Remix.run Logo
taormina 2 days ago

Grok hasn't gotten better. OpenAI hasn't gotten better. Claude Code with Opus and Sonnet I swear are getting actively worse. Maybe you only use them for toy projects, but attempting to get them to do real work in my real codebase is an exercise in frustration. Yes, I've done meaningful prompting work, and I've set up all the CLAUDE.md files, and then it proceeds to completely ignores everything I said, all of the context I gave, and just craps out something completely useless. It has accomplished a small amount of meaningful work, exactly enough that I think I'm neutral instead of in the negative in terms of work:time if I have just done it all myself.

I get to tell myself that it's worth it because at least I'm "keeping up with the industry" but I honestly just don't get the hype train one bit. Maybe I'm too senior? Maybe the frameworks I use, despite being completely open source and available as training data for every model on the planet are too esoteric?

And then the top post today on the front page is telling me that my problem is that I'm bothering to supervise and that I should be writing an agent framework so that it can spew out the crap in record time..... But I need to know what is absolute garbage and what needs to be reverted. I will admit that my usual pattern has been to try and prompt it into better test coverage/specific feature additions/etc on the nights and weekends, and then I focus my daytime working hours on reviewing what was produced. About half the time I review it and have to heavily clean it up to make it usable, but more often than not, I revert the whole thing and just start on it myself from scratch. I don't see how this counts as "better".

danenania 2 days ago | parent [-]

It can definitely be difficult and frustrating to try to use LLMs in a large codebase—no disagreement there. You have to be very selective about the tasks you give them and how they are framed. And yeah, you often need to throw away what they produced when they go in the wrong direction.

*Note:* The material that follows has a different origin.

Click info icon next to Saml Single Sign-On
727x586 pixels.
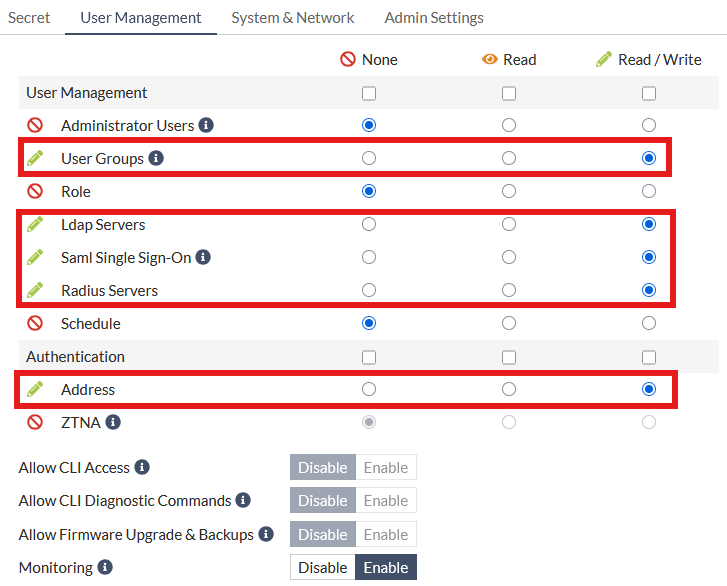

None of that means they’re getting worse though. They’re getting better; they’re just not as good as you want them to be.

taormina 2 days ago | parent [-]

I mean, this really isn't a large codebase, this is a small-medium sized codebase as judged by prior jobs/projects. 9000 lines of code?

When I give them the same task I tried to give them the day before, and the output gets noticeably worse than their last model version, is that better? When the day by day performance feels like it's degrading?

They are definitely not as good as I would like them to be but that's to be expected of professionals who beg for money hyping them up.